## What you are asked to do
Please count the lines in the records below that contain the string "Sort", and reply with only that number.

## Provided records
# # #
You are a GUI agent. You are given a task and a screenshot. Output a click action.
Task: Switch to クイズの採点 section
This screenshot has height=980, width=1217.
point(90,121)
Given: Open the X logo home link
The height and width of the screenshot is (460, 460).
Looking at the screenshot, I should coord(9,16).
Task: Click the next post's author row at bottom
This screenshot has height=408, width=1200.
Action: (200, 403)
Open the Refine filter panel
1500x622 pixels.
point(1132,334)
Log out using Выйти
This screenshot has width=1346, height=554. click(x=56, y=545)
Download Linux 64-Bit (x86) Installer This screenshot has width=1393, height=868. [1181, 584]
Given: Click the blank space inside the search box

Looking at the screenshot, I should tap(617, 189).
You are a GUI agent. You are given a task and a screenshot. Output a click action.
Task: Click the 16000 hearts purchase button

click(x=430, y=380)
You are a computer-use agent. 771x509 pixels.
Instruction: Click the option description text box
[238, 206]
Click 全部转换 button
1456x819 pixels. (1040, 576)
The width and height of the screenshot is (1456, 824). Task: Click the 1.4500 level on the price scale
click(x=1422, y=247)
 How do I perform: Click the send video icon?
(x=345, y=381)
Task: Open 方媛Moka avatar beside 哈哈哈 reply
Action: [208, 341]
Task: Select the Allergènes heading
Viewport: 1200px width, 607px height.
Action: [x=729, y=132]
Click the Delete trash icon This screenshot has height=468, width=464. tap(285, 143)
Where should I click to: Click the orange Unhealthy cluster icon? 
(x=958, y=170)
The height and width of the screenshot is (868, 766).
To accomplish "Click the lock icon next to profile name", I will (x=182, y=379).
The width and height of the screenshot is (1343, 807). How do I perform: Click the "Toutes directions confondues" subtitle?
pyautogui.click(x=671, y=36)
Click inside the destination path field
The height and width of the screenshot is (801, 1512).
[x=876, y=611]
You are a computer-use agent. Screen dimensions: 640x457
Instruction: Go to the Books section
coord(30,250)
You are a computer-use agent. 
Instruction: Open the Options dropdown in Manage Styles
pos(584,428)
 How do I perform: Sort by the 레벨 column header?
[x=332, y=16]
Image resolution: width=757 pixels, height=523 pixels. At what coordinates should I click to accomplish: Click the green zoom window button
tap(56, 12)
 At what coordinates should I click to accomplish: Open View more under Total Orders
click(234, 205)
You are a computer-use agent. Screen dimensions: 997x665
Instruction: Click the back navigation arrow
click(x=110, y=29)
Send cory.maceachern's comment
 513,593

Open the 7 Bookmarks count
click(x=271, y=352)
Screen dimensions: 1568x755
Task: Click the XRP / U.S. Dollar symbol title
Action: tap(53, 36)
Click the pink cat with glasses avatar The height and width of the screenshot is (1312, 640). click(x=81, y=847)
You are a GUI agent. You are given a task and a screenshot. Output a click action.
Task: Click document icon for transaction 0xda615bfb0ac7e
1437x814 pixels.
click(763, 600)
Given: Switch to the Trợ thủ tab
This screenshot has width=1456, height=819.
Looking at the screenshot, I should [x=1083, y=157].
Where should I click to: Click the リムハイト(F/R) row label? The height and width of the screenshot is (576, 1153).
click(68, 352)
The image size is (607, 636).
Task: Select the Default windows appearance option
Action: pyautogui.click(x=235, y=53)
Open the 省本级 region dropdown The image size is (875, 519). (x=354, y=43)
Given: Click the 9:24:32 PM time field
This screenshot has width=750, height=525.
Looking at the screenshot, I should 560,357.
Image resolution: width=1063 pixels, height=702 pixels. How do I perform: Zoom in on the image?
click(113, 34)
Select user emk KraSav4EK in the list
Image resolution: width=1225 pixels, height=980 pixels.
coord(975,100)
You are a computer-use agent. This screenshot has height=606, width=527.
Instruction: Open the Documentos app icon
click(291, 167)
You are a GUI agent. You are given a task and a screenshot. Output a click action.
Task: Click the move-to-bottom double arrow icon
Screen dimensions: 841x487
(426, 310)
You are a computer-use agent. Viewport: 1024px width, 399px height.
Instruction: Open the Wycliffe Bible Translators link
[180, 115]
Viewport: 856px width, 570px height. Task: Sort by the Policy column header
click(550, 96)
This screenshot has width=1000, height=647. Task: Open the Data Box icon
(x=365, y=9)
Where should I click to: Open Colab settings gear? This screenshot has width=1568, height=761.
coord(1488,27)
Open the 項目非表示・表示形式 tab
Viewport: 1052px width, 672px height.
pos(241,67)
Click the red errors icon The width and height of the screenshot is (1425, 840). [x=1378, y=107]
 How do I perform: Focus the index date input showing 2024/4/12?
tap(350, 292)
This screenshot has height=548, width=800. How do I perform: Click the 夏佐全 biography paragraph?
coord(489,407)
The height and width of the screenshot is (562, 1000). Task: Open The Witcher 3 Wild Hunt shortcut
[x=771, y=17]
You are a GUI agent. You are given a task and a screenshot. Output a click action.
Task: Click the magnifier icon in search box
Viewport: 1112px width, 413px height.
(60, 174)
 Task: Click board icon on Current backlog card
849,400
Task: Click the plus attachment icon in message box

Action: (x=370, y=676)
# # #
## Written response
2